INSTRUCTIONS FOR THE TASK -
In the listing below, identify each line with the word "computer" and return those lines.

DATA SECTION -
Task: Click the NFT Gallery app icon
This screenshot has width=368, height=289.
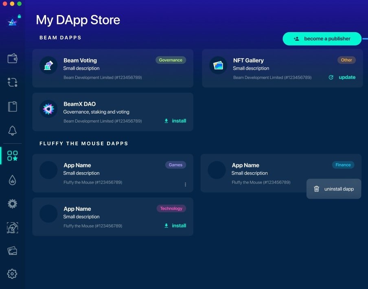Action: tap(218, 65)
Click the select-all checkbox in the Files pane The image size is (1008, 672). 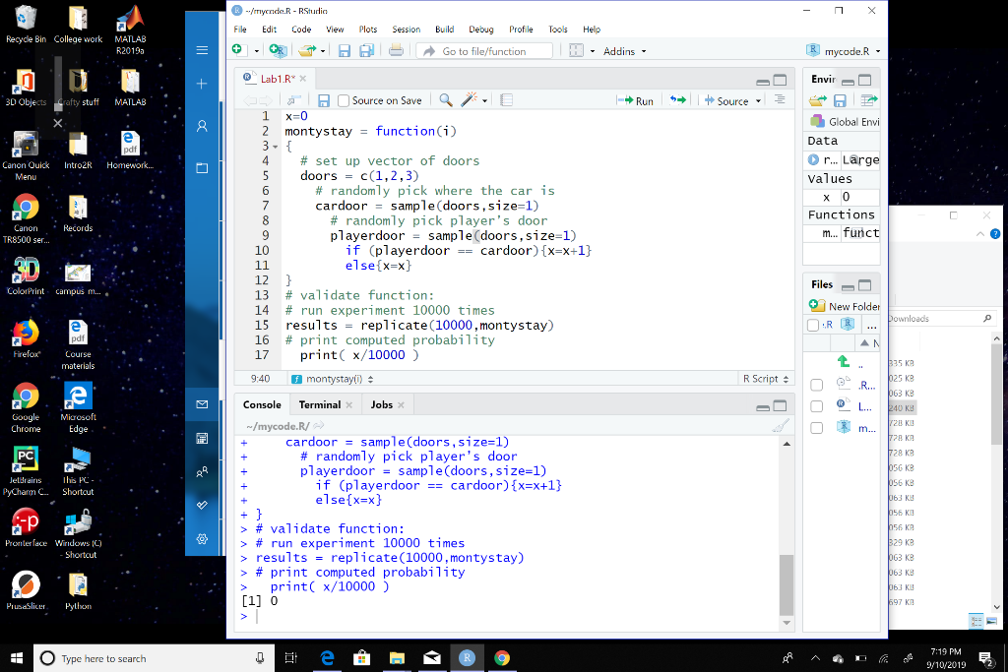click(811, 324)
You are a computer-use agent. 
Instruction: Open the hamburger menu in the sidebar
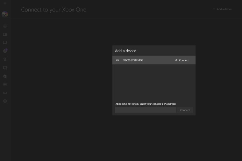tap(5, 4)
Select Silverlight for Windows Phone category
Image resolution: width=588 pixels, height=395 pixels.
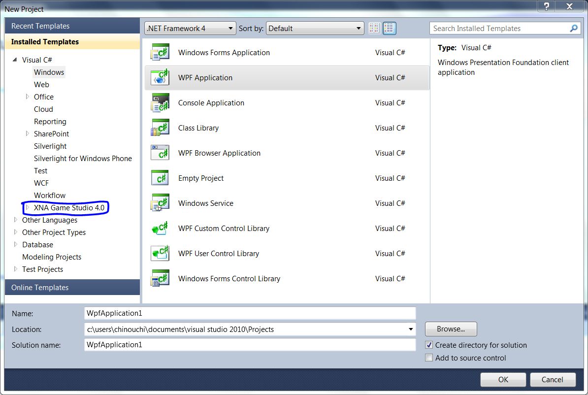[x=83, y=159]
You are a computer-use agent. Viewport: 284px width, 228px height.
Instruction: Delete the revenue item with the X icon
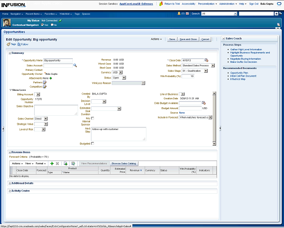(57, 163)
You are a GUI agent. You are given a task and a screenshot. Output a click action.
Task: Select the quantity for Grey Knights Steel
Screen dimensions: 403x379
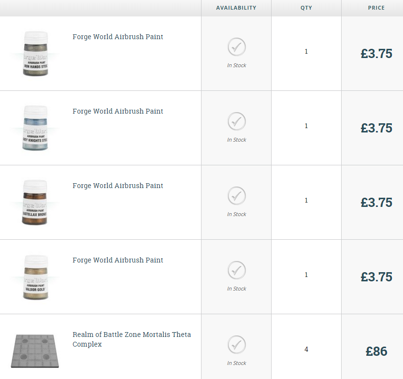306,126
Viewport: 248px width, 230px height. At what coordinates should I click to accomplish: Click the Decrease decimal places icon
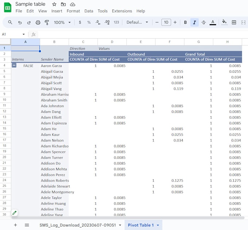pyautogui.click(x=98, y=22)

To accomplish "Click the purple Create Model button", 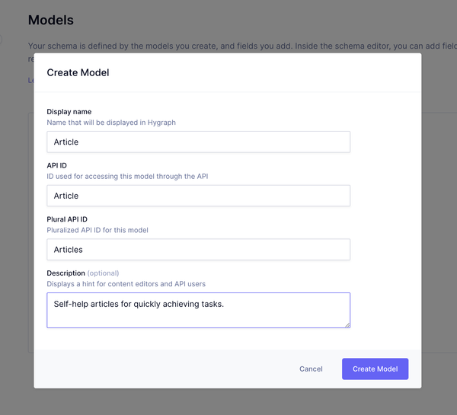I will click(x=375, y=369).
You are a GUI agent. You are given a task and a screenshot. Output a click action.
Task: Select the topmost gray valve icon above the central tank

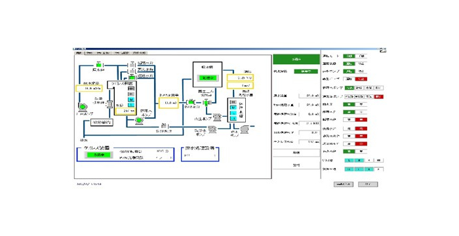[132, 64]
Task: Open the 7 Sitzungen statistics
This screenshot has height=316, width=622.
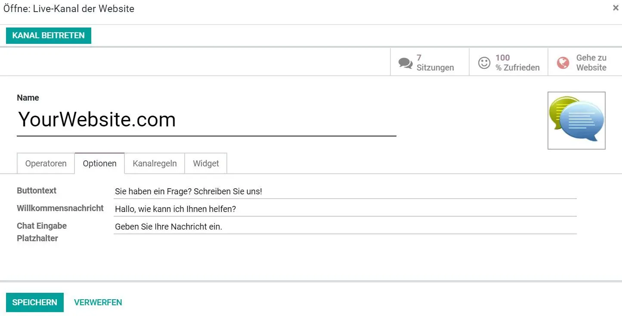Action: [435, 63]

SOLVED EXERCISE -
You are a computer-use agent. 
You are a computer-use agent. Viewport: 284px width, 228px height.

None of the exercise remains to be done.